Connelly in a Facebook post Wednesday morning railed against "a clique of Pitt County elected officials and bureaucrats" who he says will stick their heads in the sand over the news.

"Last night, I learned that the 104 hard-working employees of our Camping World distribution center are receiving pink slips. Come April 11 2020, they will be unemployed. There is never a good time for a job loss announcement, especially when it hits close to home," Connelly's post stated.

Lauren White, Pitt County Commissioner says, "For Mayor Connelly to insinuate that it is the county's fault for any industry to close down is absolutely ridiculous. The county works to promote industry not close it."

Connelly says the employees work out of the distribution center on Statnon Road off of Highway 264.

Camping World, formerly Overtons, also has a showroom on Red Banks Road in Greenville. That retail location is not impacted by the layoffs.

The company told the North Carolina Department of Commerce the layoffs would occur at its facilities on Martin Luther King Junior Highway and on Stanton Road.

Camping World said these were permanent closings and resulted from the "consolidation of the company's retail business and the subsequent reduction in inventory."

On Tuesday we reached out to Camping World for information and never heard back.

Mayor Connelly's post:

"I've had enough.

Last night, I learned that the 104 hard-working employees of our Camping World distribution center are receiving pink slips. Come April 11 2020, they will be unemployed. There is never a good time for a job loss announcement, especially when it hits close to home.

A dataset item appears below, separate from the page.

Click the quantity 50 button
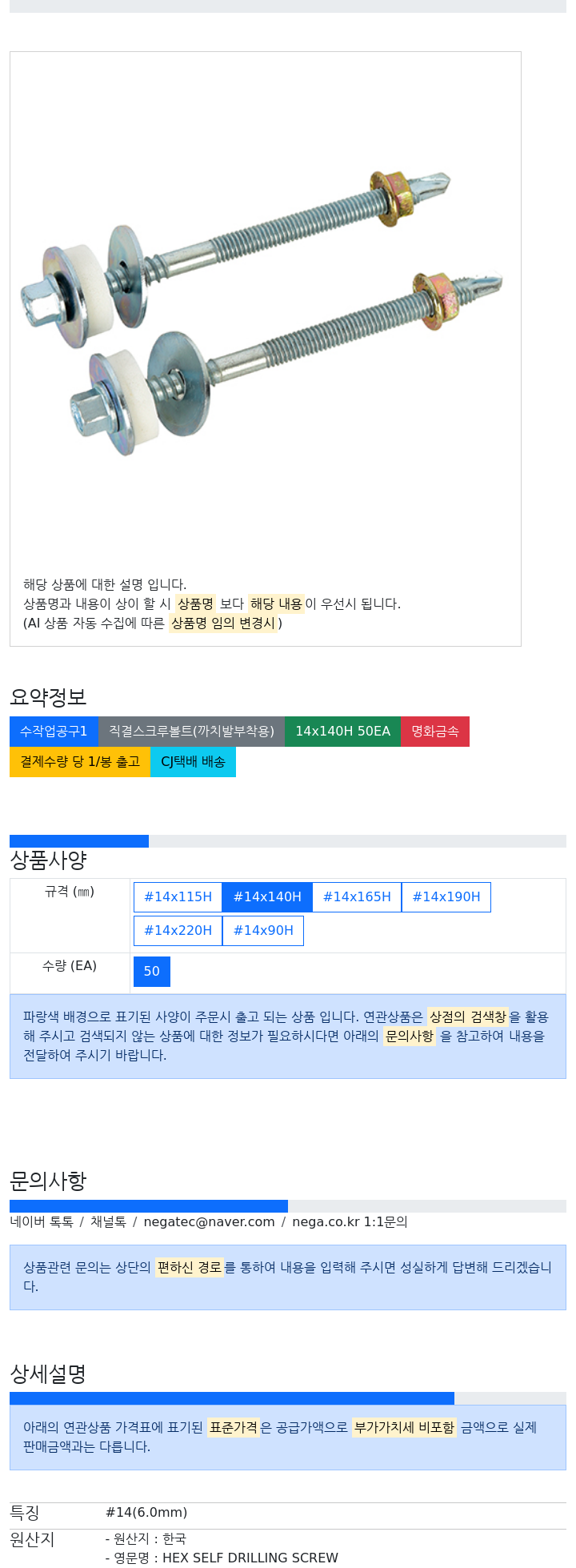The width and height of the screenshot is (576, 1568). 152,972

Unfortunately, a clique of Pitt County elected officials and bureaucrats will hear this news and stick their heads in the sand, just as they did when we were reclassified as a Tier 1 county underperforming in job growth by the NC Department of Commerce. You'll see some of their names on the ballot over the coming months. They see human tragedies like these, which cause painful conversations around the dinner table, and shrug — as long as Pitt County keeps the whip hand over industrial and manufacturing recruitment and retention efforts, they're content. They're content to fail. And that's wrong.

For the past year-plus, well-respected private sector entities, major medical and educational institutions, and neighboring towns have sat at the table alongside the City of Greenville and Pitt County to hammer out the details of the Greenville-ENC Alliance. Motivated only by power, certain players in county government pulled out of the Alliance at the last minute. For them, there was little appetite for combining all of our resources and efforts towards securing for future generations a prosperous and fun Pitt County. Instead, they wish to preserve an outdated economic development model that has produced zero new industry for Pitt County over the last two decades.

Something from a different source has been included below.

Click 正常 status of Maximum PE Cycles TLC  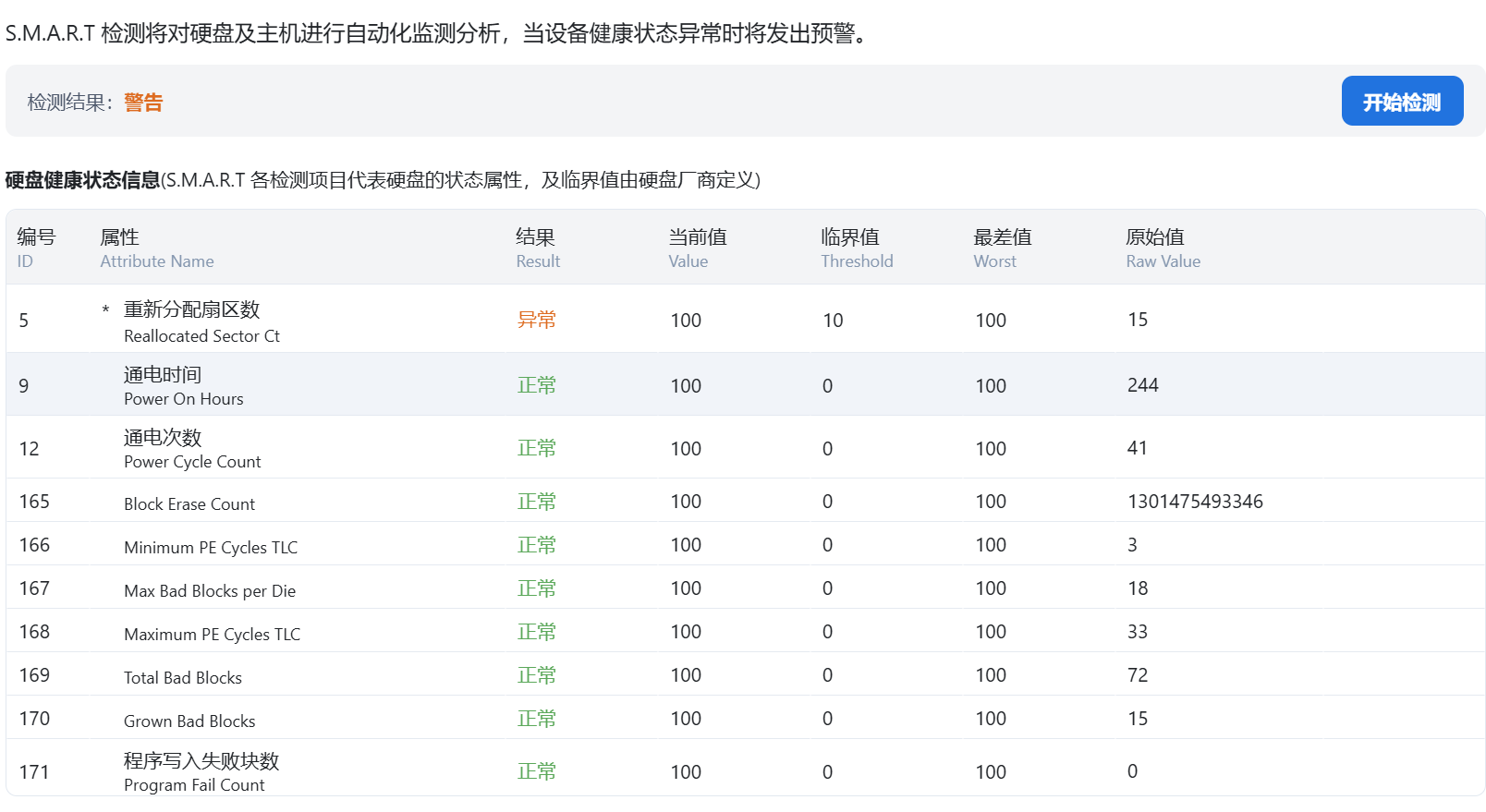click(536, 632)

Those who oppose the Greenville-ENC Alliance should reconsider. Stuffing your heads into the sand makes you part of the problem when 104 men and women have to think quickly about how to make a living after April 11th. How many more people have to lose before Pitt County elected officials and bureaucrats realize that economic development means teamwork?

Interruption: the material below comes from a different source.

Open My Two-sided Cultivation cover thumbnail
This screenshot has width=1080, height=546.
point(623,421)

I've had enough. The City of Greenville stands ready and willing to cooperate with the public and private sectors because you deserve leadership that improves your quality of life, not silly power games. I think you'd agree. Listen up, Pitt County: Let's pool our resources and finally support the excellent work the Greenville-ENC Alliance is doing before it's too late, not just for us but for all of eastern North Carolina."